Goal of the exercise:
If a record below holds a picture, leave the picture out and copy the rest exactly.
-------- Information supplied --------
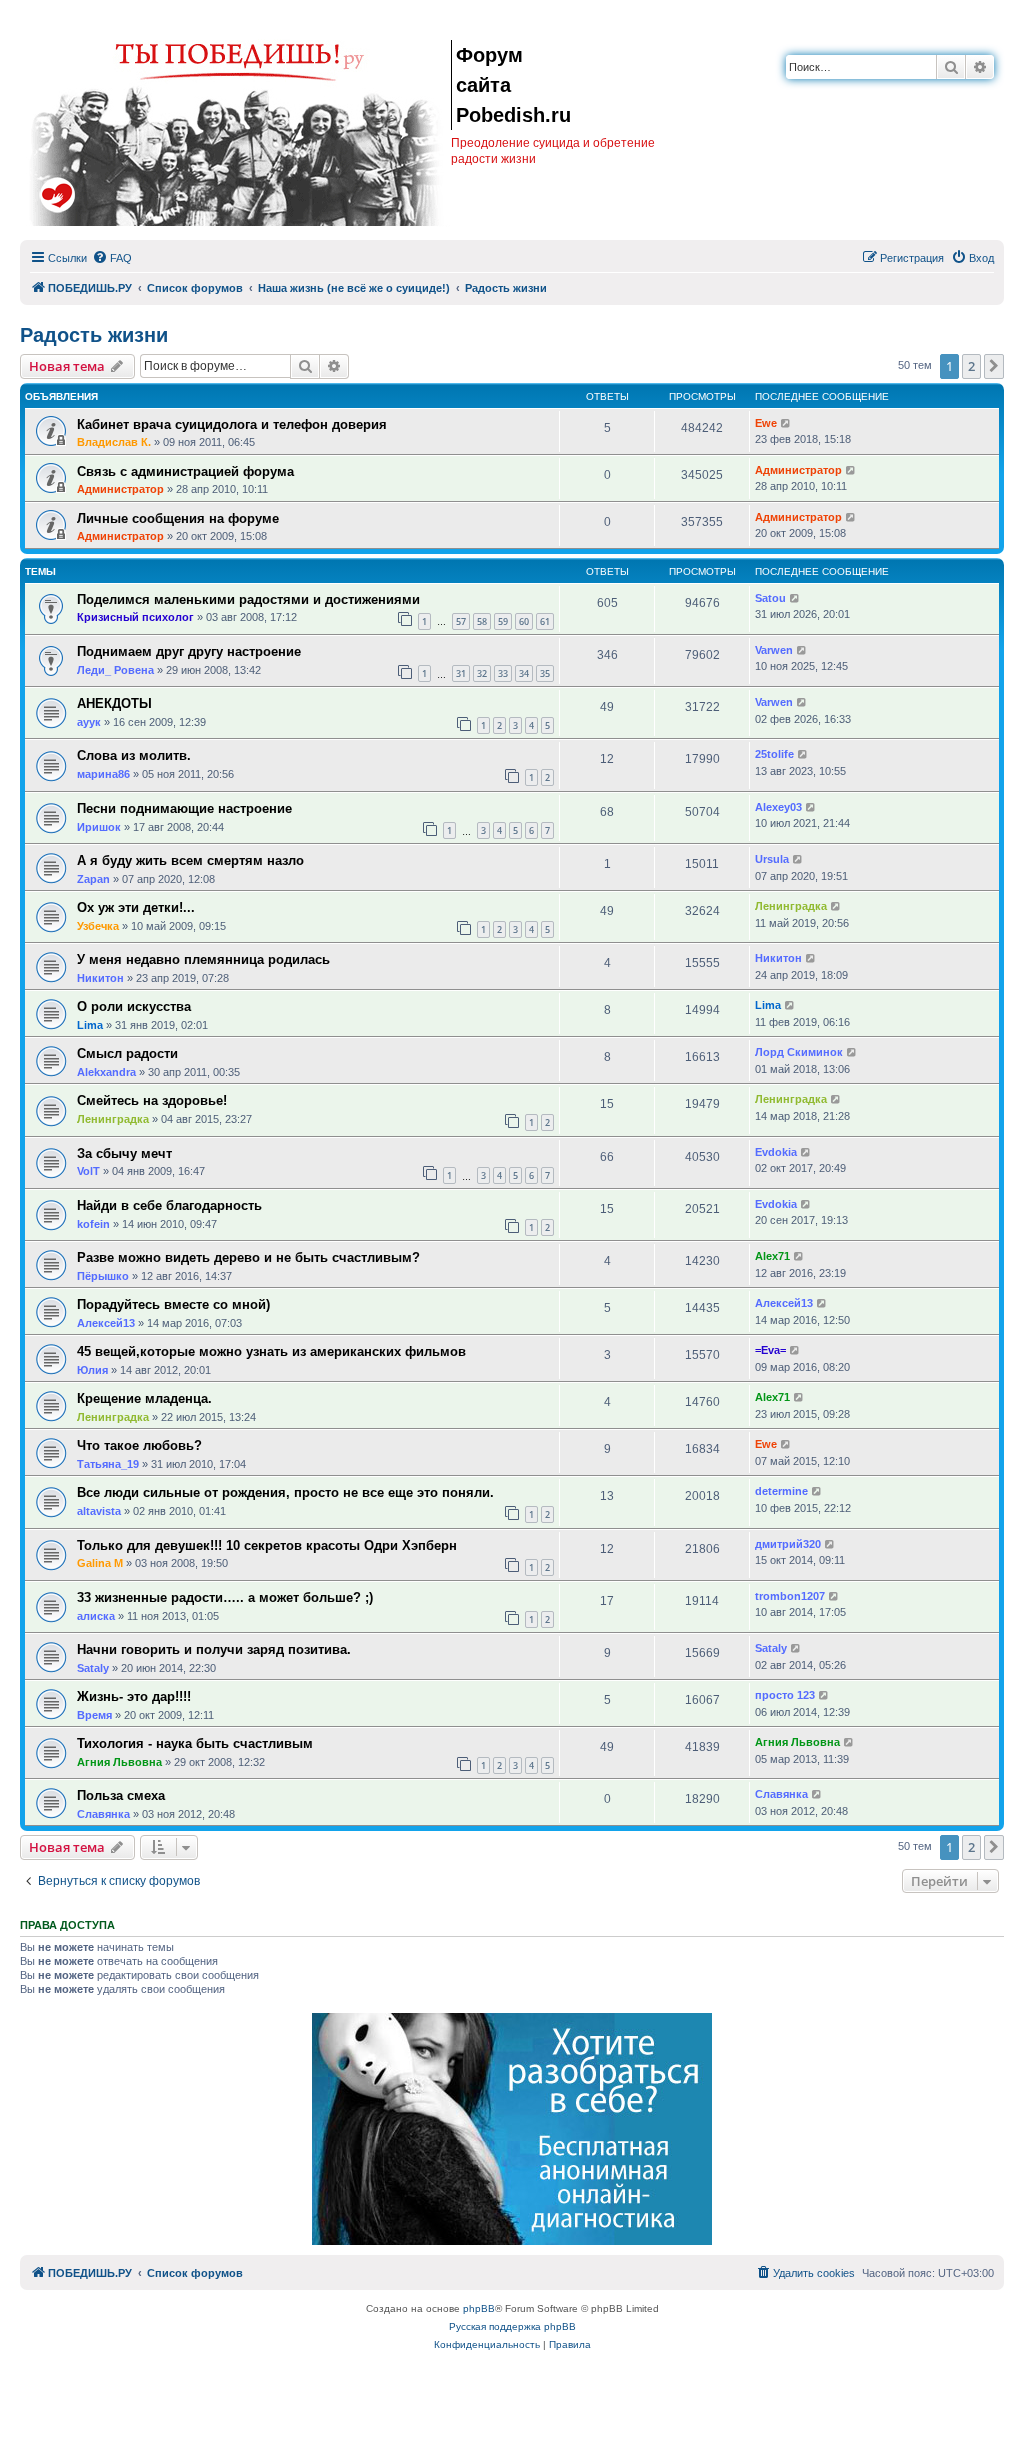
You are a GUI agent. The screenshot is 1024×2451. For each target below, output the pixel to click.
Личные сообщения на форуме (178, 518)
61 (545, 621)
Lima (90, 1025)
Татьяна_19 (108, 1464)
--------
Response to this task:
You are a GUI agent. The screenshot is 1024×2451. For each target below, output the pixel to click.
Личные сообщения на форуме (178, 518)
61 (545, 621)
Lima (90, 1025)
Татьяна_19 (108, 1464)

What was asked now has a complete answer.